Однажды профессор биохимии из А&М-университета в Техасе Джозеф Надьвари (J. Nagyvary) придумал себе необычное хобби – решил делать скрипки. Поскольку он был не лютиер, а учёный, то провёл множество экспериментов, пытаясь найти лучшее дерево, но успеха не добился. Изучая историю северной Италии, он выяснил, что в средние века в Венеции рубить деревья разрешалось только лицензированным дровосекам. Они сваливали брёвна в реки и сплавляли их в венецианскую лагуну для продажи корабельным мастерам. Те отбирали себе лучшие брёвна, а что оставалось, продавали мебельщикам и уж только потом – лютиерам в Кремону. Пока доходила очередь, дерево вымачивалось в венецианской воде неделями, а то и месяцами. Техасский биохимик проверил химический состав дерева из старых скрипок и обнаружил необычно высокое содержание минералов, таких как солей меди, алюминия, натрия, калия, и особенно кальция и магнезия. Он понял, что дерево мокло и пропитывалось в грязных водах лагуны, куда в те годы сливалась городская канализация, и решил сымитировать это у себя в лаборатории. Повесил в университете объявление с просьбой сдавать мочу на скрипичные исследования. Потом добавлял мочу в воду и в таком рассоле бруски вымачивал, а затем сушил. Минералы, пропитав дерево, во время сушки кристаллизовались и увеличивали его плотность, что важно для лучшей вибрации. Чем плотнее древесина, тем сильнее скрипичная коробка усиливает звук. Впрочем, большого открытия он тут не сделал – и до него многие лютиеры для защиты от плесени и насекомых дерево вымачивали – иногда в проточной воде, но чаще в разных растворах, например в мочевине или буре. Процесс назывался «пондинг». Помогало – жучки дохли, а звук становился лучше.
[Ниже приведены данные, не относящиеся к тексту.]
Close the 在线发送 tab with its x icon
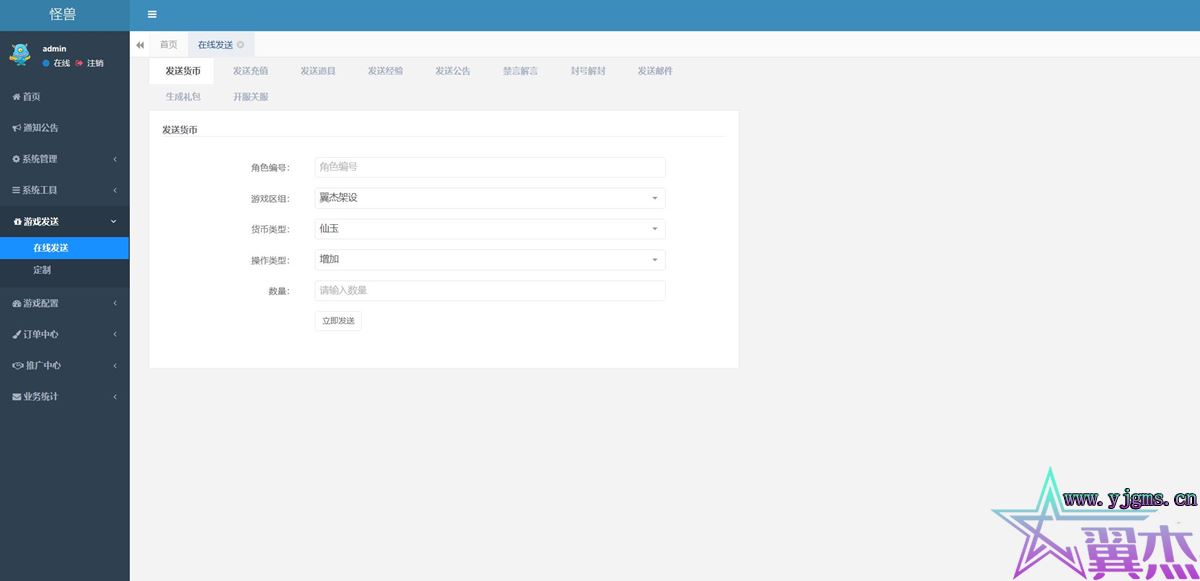1200x581 pixels. [x=240, y=45]
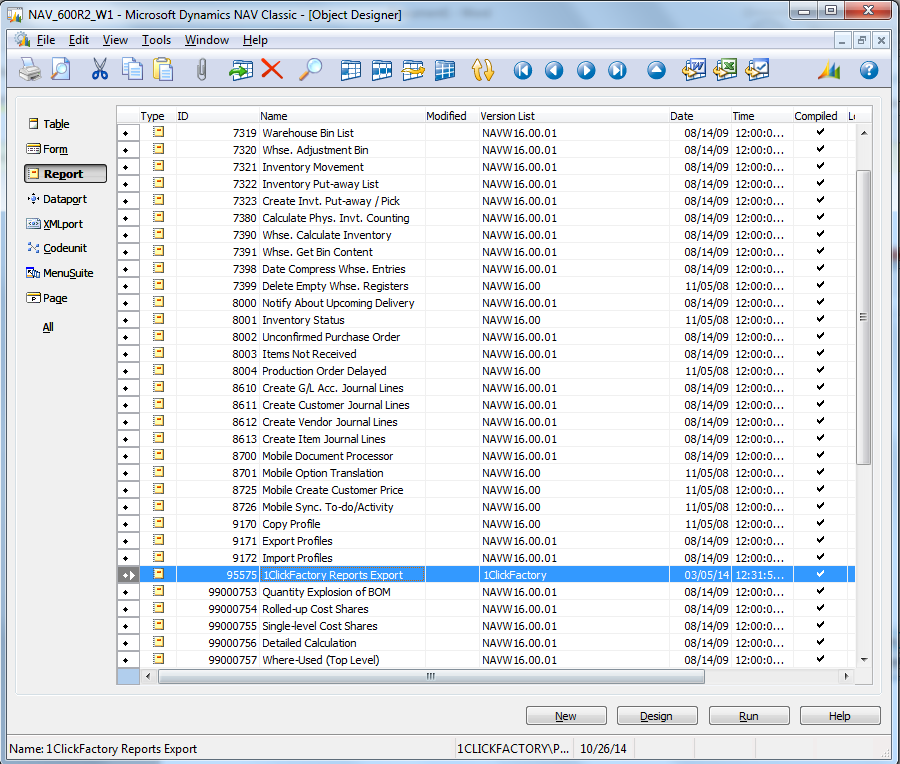This screenshot has height=764, width=900.
Task: Toggle Compiled checkmark for 1ClickFactory Reports Export
Action: point(820,575)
Надьвари так же выяснил, что в старину лютиеры сами лак для скрипок не делали, а покупали его у тех же алхимиков, что и мебельщики. В старых книгах он нашёл рецепты мебельных лаков. Оказалось, что в них добавляли для блеска стеклянную пудру, янтарь, бычью желчь, и, что особенно важно – экстракты из сладких соков фруктовых деревьев, и ещё множество других ингредиентов, но вот масел там не было. Лак без масла не впитывается в дерево, а остаётся на самой его поверхности, как кожа, позволяя дереву свободно вибрировать. Надьвари сделал из своего вымоченного дерева и лака несколько скрипок и виолончелей. По мнению крупных музыкантов его инструменты производят прекрасный звук. В лабораторных сравнениях обертоны его скрипок были близки к обертонам Страдивари. Но сравнение не есть доказательство, а потому нет полной уверенности, что именно в этом секрет старых кремонских мастеров.
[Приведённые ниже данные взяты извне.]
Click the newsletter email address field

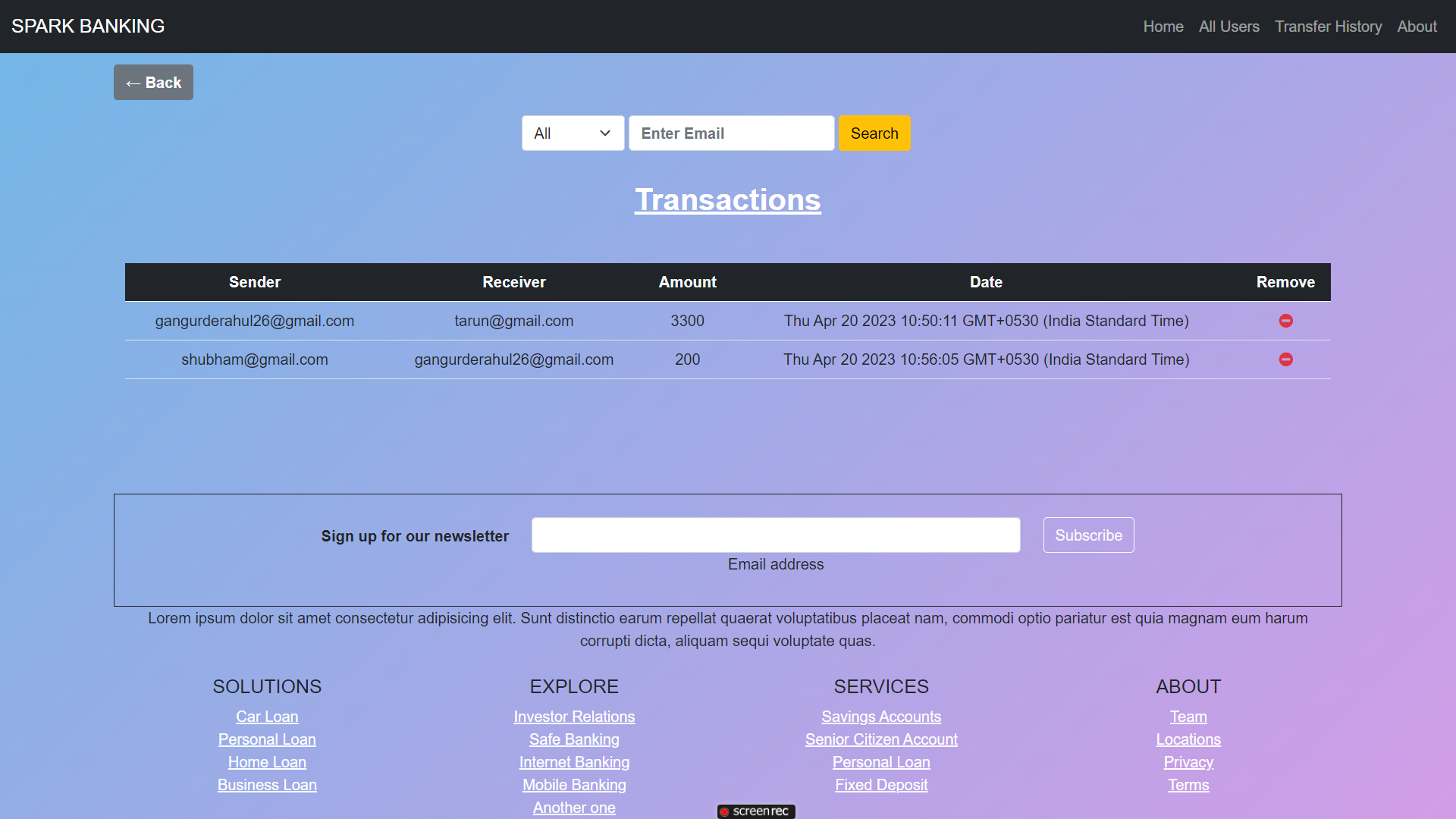(776, 535)
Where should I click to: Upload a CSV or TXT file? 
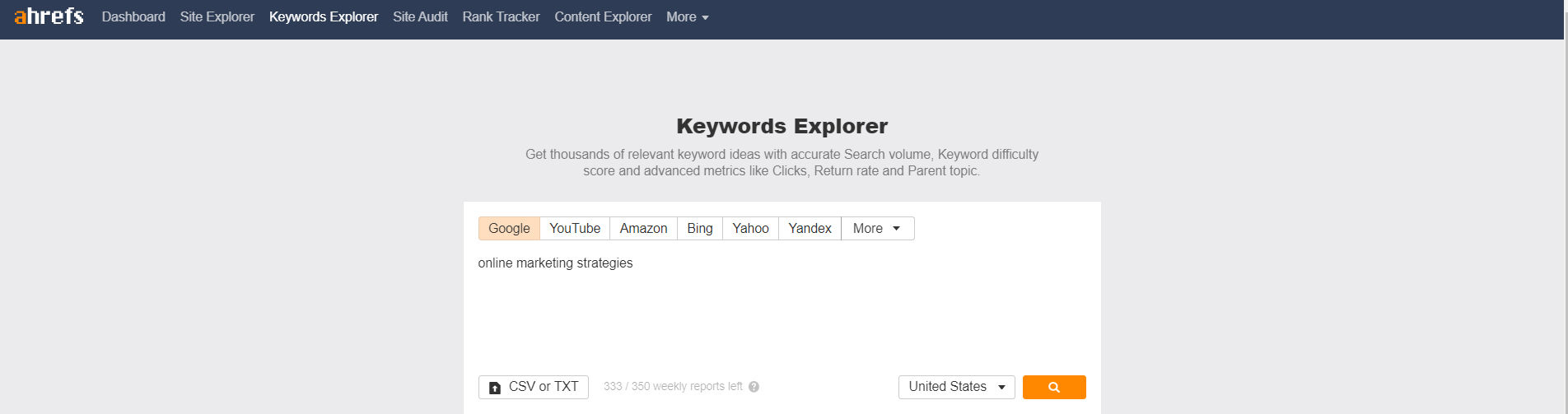(x=533, y=387)
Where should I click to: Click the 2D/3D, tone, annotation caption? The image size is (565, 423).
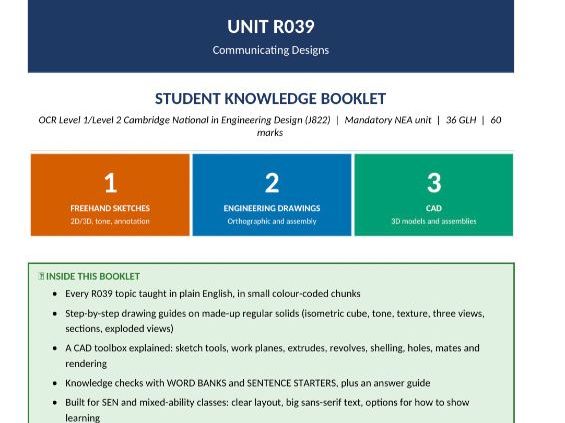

Недавно появилась другая теория. Её авторы специалист по годовым кольцам древесины Г. Гриссино-Майер из университета Теннеси и климатолог Л. Баркл из Колумбийского университета. Они установили, что в холодном климате дерево растёт медленнее, годовые кольца в них формируются теснее друг к другу и оттого древесина получается более плотная. Мало того, было установлено, что у лучших старых скрипок плотность древесины почти не менялась вдоль всей верхней деки. Иными словами, не сама плотность, а именно её равномерность даёт наиболее красивый звук. А равномерность плотности выше там, где годовые кольца ближе друг к другу.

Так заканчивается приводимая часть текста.